ララピポ | Poco a poco -難病と生きる-

Poco a poco -難病と生きる-

スペイン語の「poco a poco」は、日本語では「少しずつ」「ゆっくりゆっくり」という意味です。遺伝性による難病、脊髄小脳変性症を患っていると診断された2015年7月(当時34歳)以降、少しずつ身体が動かなくなる恐怖と闘いながら、今日を生きる僕の日記です。恐縮です。

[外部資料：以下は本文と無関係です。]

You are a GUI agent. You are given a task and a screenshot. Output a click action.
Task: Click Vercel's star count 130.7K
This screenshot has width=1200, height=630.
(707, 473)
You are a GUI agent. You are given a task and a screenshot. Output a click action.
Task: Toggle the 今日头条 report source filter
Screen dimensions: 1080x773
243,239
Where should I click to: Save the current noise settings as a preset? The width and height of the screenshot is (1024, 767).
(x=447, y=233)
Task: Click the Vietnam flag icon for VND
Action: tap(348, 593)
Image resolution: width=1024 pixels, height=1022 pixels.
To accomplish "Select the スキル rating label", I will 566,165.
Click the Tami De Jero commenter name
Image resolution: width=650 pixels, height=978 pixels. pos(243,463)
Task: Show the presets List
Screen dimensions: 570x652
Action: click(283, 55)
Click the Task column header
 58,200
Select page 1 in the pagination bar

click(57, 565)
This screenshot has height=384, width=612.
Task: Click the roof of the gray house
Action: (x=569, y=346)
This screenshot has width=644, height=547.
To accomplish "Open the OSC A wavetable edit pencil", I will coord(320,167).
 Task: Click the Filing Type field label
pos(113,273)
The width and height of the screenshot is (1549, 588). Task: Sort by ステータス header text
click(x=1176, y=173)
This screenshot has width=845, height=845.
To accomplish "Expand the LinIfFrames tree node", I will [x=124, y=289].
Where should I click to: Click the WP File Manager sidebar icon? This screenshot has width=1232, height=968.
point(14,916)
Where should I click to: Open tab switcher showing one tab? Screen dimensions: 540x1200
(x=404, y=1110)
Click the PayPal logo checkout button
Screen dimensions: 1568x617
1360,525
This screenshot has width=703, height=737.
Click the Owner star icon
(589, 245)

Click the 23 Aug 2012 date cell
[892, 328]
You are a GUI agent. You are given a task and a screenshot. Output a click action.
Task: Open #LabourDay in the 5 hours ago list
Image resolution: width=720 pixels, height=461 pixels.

読んだ本の感想を言い合っては、情報を共有している友人がいる。以前に読んだ短編小説「イン・ザ・プール」を推薦したら、これが思いのほか良かったらしく、奥田英朗という作家を覚えてもらえた。今度は友人から、同著者の作品で、読んでみて面白かったというそれを紹介してもらった。本屋ですぐに見つかった。

ララピポ (幻冬舎文庫 お 13-2)/奥田 英朗
(内容紹介)
対人恐怖症のフリーライター、杉山博(32歳)。NO!と言えないカラオケBOX店員、青柳光一(26歳)。AV・風俗専門のスカウトマン、栗野健治(23歳)。文芸コンプレックスの官能小説家、西郷寺敬次郎(52歳)。専業主婦にして一応AV女優、佐藤良枝(43歳)。デブ専裏DVD女優のテープリライター、玉木小百合(28歳)。選りすぐりの負け犬たち、ここに集合。最新爆笑小説。

 

これで4冊目の奥田作品。相変わらず、一気に読ませるパワーがすごい。数日前に読み終わった伊坂幸太郎のそれとは違い、著者のエネルギーがビンビンに伝わってくる。一話読切で、毎回主人公が代わりながら、全体を通じて登場人物が繋がっている構成は、劇団ひとり著の「陰ひなたに咲く」を思い出す。違う点は、内容の全てに性(行為)が関連していること。エロスではなく、性行為ね。 卑猥な表現が多い。

 

 

 
来年の正月には、成宮寛貴や村上友子(森山中)らの起用による映画化も決まっているそうだ。「陰ひなた~」のように、登場人物の一人に焦点を当てすぎず、全員に万遍なくスポットを当てた物語であってほしい。人は皆、平等に悩み、苦しんでいるはずだからね。タイトルのララピポとは、つまりそういうことである。